EXERCISE DIRECTIONS ::
Without leaving anything out, print every line of the data.

Collected data:
+++
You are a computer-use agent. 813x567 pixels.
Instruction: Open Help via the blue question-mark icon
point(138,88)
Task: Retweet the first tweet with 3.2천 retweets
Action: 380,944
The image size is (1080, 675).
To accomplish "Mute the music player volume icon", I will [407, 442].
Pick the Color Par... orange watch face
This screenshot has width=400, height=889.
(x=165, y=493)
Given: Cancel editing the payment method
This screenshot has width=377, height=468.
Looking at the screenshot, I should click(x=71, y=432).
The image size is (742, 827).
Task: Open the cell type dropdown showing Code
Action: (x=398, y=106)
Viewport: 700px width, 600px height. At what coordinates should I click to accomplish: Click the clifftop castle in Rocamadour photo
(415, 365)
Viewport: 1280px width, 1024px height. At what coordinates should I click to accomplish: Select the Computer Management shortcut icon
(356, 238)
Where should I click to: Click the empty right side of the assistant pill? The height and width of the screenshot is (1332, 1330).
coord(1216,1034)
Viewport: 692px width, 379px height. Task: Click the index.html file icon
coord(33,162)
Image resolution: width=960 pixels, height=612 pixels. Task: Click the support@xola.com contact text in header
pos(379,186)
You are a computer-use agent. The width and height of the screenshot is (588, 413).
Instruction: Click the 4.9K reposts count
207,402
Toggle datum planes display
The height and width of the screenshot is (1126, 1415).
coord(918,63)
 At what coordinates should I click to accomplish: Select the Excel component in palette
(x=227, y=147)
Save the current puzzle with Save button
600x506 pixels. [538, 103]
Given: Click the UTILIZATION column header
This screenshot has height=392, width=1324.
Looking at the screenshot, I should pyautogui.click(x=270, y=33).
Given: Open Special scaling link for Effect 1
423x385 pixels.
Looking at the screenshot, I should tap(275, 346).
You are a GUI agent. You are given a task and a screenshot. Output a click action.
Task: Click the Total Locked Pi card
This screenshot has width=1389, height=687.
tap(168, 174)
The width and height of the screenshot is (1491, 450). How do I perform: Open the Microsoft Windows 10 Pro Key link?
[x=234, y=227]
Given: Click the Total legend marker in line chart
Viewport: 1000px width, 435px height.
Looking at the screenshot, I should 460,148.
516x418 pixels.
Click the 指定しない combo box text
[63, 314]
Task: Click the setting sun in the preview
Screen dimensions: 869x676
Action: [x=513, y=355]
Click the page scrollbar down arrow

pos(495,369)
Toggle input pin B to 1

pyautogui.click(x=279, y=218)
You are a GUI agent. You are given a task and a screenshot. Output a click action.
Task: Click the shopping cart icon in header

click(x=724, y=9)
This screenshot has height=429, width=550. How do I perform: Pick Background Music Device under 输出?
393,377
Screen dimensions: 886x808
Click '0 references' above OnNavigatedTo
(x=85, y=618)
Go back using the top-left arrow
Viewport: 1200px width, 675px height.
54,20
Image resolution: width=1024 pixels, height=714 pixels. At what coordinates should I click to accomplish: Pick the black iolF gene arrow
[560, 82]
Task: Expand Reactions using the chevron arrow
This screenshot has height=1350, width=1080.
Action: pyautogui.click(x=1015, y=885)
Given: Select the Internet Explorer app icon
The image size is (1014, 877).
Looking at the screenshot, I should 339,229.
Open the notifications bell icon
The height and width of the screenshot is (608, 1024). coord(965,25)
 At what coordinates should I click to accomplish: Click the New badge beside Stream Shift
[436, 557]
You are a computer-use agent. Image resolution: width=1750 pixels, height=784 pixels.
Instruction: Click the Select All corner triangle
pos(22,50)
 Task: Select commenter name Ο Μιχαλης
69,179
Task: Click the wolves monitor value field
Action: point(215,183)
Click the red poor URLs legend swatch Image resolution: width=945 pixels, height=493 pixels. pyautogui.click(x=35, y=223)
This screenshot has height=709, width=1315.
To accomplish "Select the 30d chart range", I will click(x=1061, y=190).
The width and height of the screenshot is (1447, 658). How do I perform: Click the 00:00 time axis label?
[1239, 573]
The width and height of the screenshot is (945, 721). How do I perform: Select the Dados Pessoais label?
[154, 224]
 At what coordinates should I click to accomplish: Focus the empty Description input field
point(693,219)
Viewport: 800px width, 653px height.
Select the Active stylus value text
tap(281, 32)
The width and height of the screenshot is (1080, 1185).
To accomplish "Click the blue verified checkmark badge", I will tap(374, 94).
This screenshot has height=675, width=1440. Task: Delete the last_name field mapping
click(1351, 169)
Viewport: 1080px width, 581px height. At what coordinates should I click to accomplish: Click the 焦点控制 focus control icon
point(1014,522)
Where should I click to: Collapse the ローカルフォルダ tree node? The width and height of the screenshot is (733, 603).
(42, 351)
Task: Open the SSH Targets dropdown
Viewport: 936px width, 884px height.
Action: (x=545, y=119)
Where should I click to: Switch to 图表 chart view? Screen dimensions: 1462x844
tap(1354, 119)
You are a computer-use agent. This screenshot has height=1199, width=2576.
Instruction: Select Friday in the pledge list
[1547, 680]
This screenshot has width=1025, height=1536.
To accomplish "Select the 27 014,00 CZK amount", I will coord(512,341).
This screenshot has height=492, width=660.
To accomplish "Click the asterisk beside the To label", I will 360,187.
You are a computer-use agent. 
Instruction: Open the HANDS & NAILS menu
+++
ANSWER SECTION ::
You are a computer-use agent. 813x567 pixels.
Instruction: Open Help via the blue question-mark icon
point(138,88)
Task: Retweet the first tweet with 3.2천 retweets
Action: 380,944
The image size is (1080, 675).
To accomplish "Mute the music player volume icon", I will [407, 442].
Pick the Color Par... orange watch face
This screenshot has width=400, height=889.
(x=165, y=493)
Given: Cancel editing the payment method
This screenshot has width=377, height=468.
Looking at the screenshot, I should click(x=71, y=432).
The image size is (742, 827).
Task: Open the cell type dropdown showing Code
Action: (x=398, y=106)
Viewport: 700px width, 600px height. At what coordinates should I click to accomplish: Click the clifftop castle in Rocamadour photo
(415, 365)
Viewport: 1280px width, 1024px height. At what coordinates should I click to accomplish: Select the Computer Management shortcut icon
(356, 238)
Where should I click to: Click the empty right side of the assistant pill? The height and width of the screenshot is (1332, 1330).
coord(1216,1034)
Viewport: 692px width, 379px height. Task: Click the index.html file icon
coord(33,162)
Image resolution: width=960 pixels, height=612 pixels. Task: Click the support@xola.com contact text in header
pos(379,186)
You are a computer-use agent. The width and height of the screenshot is (588, 413).
Instruction: Click the 4.9K reposts count
207,402
Toggle datum planes display
The height and width of the screenshot is (1126, 1415).
coord(918,63)
 At what coordinates should I click to accomplish: Select the Excel component in palette
(x=227, y=147)
Save the current puzzle with Save button
600x506 pixels. [538, 103]
Given: Click the UTILIZATION column header
This screenshot has height=392, width=1324.
Looking at the screenshot, I should pyautogui.click(x=270, y=33).
Given: Open Special scaling link for Effect 1
423x385 pixels.
Looking at the screenshot, I should tap(275, 346).
You are a GUI agent. You are given a task and a screenshot. Output a click action.
Task: Click the Total Locked Pi card
This screenshot has width=1389, height=687.
tap(168, 174)
The width and height of the screenshot is (1491, 450). How do I perform: Open the Microsoft Windows 10 Pro Key link?
[x=234, y=227]
Given: Click the Total legend marker in line chart
Viewport: 1000px width, 435px height.
Looking at the screenshot, I should 460,148.
516x418 pixels.
Click the 指定しない combo box text
[63, 314]
Task: Click the setting sun in the preview
Screen dimensions: 869x676
Action: [x=513, y=355]
Click the page scrollbar down arrow

pos(495,369)
Toggle input pin B to 1

pyautogui.click(x=279, y=218)
You are a GUI agent. You are given a task and a screenshot. Output a click action.
Task: Click the shopping cart icon in header

click(x=724, y=9)
This screenshot has height=429, width=550. How do I perform: Pick Background Music Device under 输出?
393,377
Screen dimensions: 886x808
Click '0 references' above OnNavigatedTo
(x=85, y=618)
Go back using the top-left arrow
Viewport: 1200px width, 675px height.
54,20
Image resolution: width=1024 pixels, height=714 pixels. At what coordinates should I click to accomplish: Pick the black iolF gene arrow
[560, 82]
Task: Expand Reactions using the chevron arrow
This screenshot has height=1350, width=1080.
Action: pyautogui.click(x=1015, y=885)
Given: Select the Internet Explorer app icon
The image size is (1014, 877).
Looking at the screenshot, I should 339,229.
Open the notifications bell icon
The height and width of the screenshot is (608, 1024). coord(965,25)
 At what coordinates should I click to accomplish: Click the New badge beside Stream Shift
[436, 557]
You are a computer-use agent. Image resolution: width=1750 pixels, height=784 pixels.
Instruction: Click the Select All corner triangle
pos(22,50)
 Task: Select commenter name Ο Μιχαλης
69,179
Task: Click the wolves monitor value field
Action: point(215,183)
Click the red poor URLs legend swatch Image resolution: width=945 pixels, height=493 pixels. pyautogui.click(x=35, y=223)
This screenshot has height=709, width=1315.
To accomplish "Select the 30d chart range", I will click(x=1061, y=190).
The width and height of the screenshot is (1447, 658). How do I perform: Click the 00:00 time axis label?
[1239, 573]
The width and height of the screenshot is (945, 721). How do I perform: Select the Dados Pessoais label?
[154, 224]
 At what coordinates should I click to accomplish: Focus the empty Description input field
point(693,219)
Viewport: 800px width, 653px height.
Select the Active stylus value text
tap(281, 32)
The width and height of the screenshot is (1080, 1185).
To accomplish "Click the blue verified checkmark badge", I will tap(374, 94).
This screenshot has height=675, width=1440. Task: Delete the last_name field mapping
click(1351, 169)
Viewport: 1080px width, 581px height. At what coordinates should I click to accomplish: Click the 焦点控制 focus control icon
point(1014,522)
Where should I click to: Collapse the ローカルフォルダ tree node? The width and height of the screenshot is (733, 603).
(42, 351)
Task: Open the SSH Targets dropdown
Viewport: 936px width, 884px height.
Action: (x=545, y=119)
Where should I click to: Switch to 图表 chart view? Screen dimensions: 1462x844
tap(1354, 119)
You are a computer-use agent. This screenshot has height=1199, width=2576.
Instruction: Select Friday in the pledge list
[1547, 680]
This screenshot has width=1025, height=1536.
To accomplish "Select the 27 014,00 CZK amount", I will coord(512,341).
This screenshot has height=492, width=660.
To accomplish "Click the asterisk beside the To label", I will 360,187.
You are a computer-use agent. 
Instruction: Open the HANDS & NAILS menu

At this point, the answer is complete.